Cybersecurity researchers are warning about a zero-day vulnerability in Mitel MiVoice Connect product, which is actively exploited in the wild at least by one ransomware gang.

Mitel MiVoice Connect is a voice over IP (VOIP) phone used by various organizations for telephony services.

As the cybersecurity researchers from CrowdStrike said in their recent report, a threat actor used the critical remote code execution vulnerability (CVE-2022-29499) in Mitel MiVoice Connect to gain initial access to one of their customers’ network. This threat actor is believed to be a ransomware operator, but CrowdStrike didn’t attribute this attack to a specific operation. Anyway, the intrusion was detected and stopped before the encryption.

The vulnerability resides in the Mitel Service Appliance component of MiVoice Connect, used in SA 100, SA 400, and Virtual SA products.

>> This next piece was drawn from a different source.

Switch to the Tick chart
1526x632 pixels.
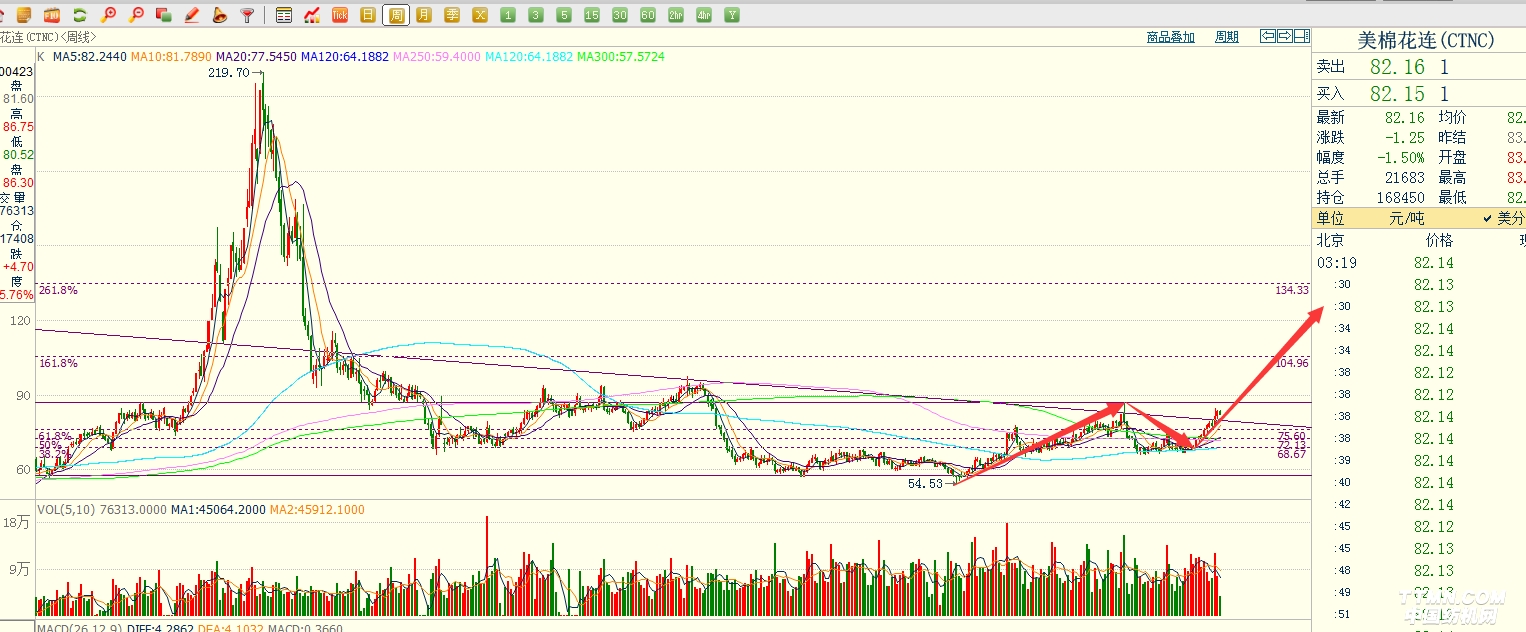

Using this flaw, a remote attacker can execute arbitrary shell commands on the target system.

The vulnerability exists due to improper input validation in the Mitel Service Appliance component. A remote unauthenticated attacker can send a specially crafted HTTP GET request to the application and execute arbitrary OS commands on the target system. Successful exploitation of this flaw may result in complete compromise of vulnerable system.

Mitel didn’t release an official fix for this vulnerability, but did address it in April with the release of a remediation script for MiVoice Connect versions 19.2 SP3 and earlier and R14.x and earlier.